Figure 5. CXCR3 deficiency and CXCR3 antagonism enhance microglial phagocytosis of FAM-Aβ and reduce the production of TNF-α in vitro.

(A) Primary WT and Cxcr3^–/– microglia (CD68, red signal) were incubated with or without 0.7 μM FAM-Aβ for 1 hour.
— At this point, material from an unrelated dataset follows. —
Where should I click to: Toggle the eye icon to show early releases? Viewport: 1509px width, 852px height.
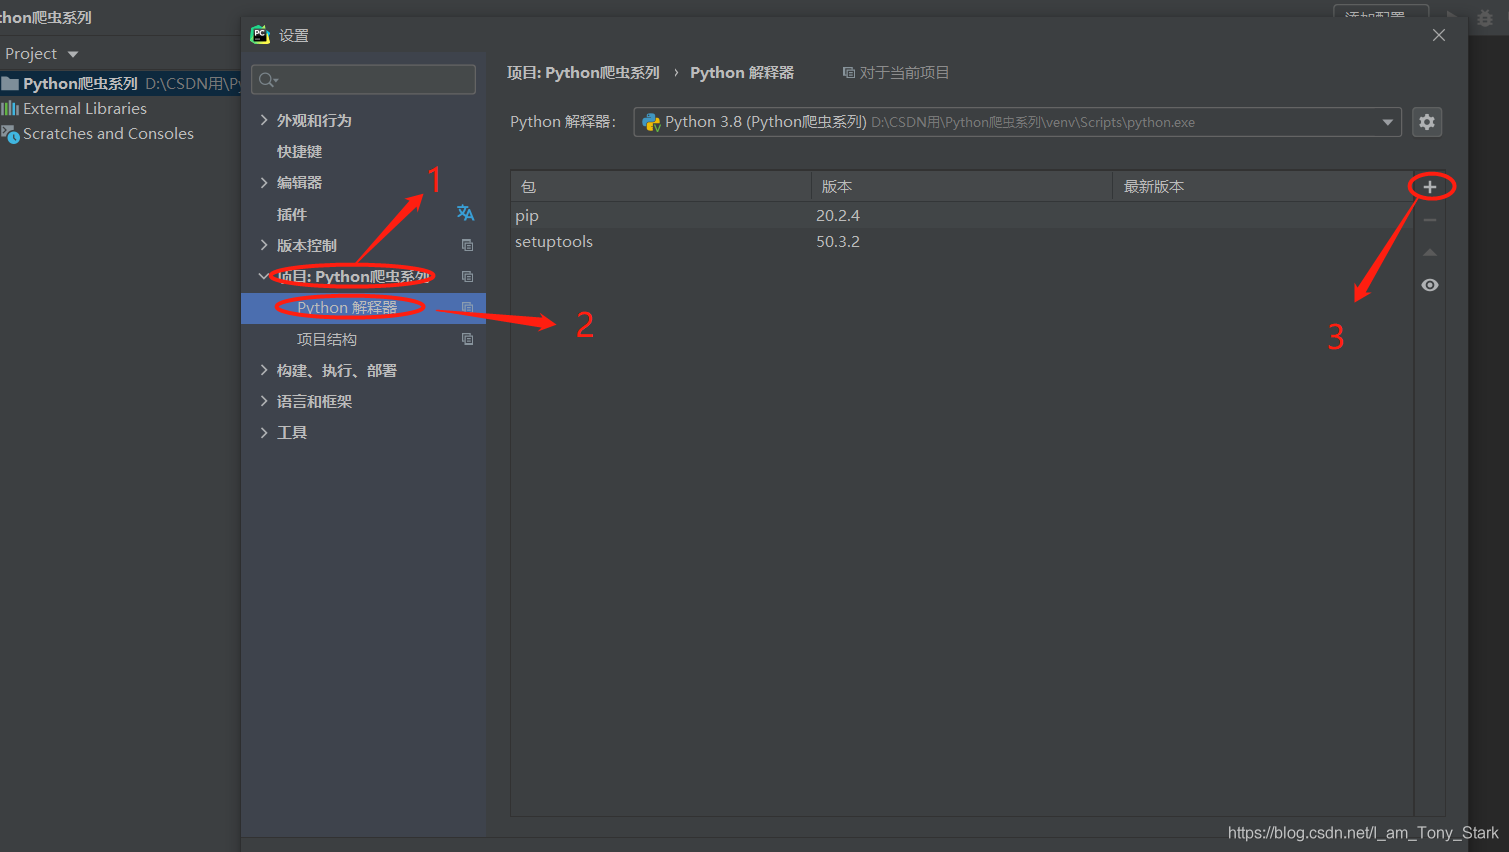pos(1429,284)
Scale bar: 20 μm. (B) A phagocytosis assay revealed a significant increase of FAM-Aβ uptake in Cxcr3^–/– compared with WT microglia. mCXCL9 and mCXCL10 (each 250 ng/ml) treatment of WT and Cxcr3^–/– microglia diminished phagocytosis in WT but not in Cxcr3^–/– cells. (C) Reduced TNF-α concentration in the cell supernatants of Aβ-stimulated Cxcr3^–/– microglia cultures. (D) Functional blocking of CXCR3 with an antagonist enhances microglial phagocytosis to levels equal to those found in CXCR3-deficient microglia (CXCR3 antagonist ≥ 100 nM). (E) Analysis of the TNF-α level in CXCR3 antagonist–treated WT microglia exhibits a reduction of TNF-α secretion below WT control level when stimulated with Aβ. Data are shown as mean ± SEM from 3 to 5 individual experiments; *P < 0.05; **P < 0.01; ***P < 0.001 (1-way ANOVA, Dunn’s post hoc test).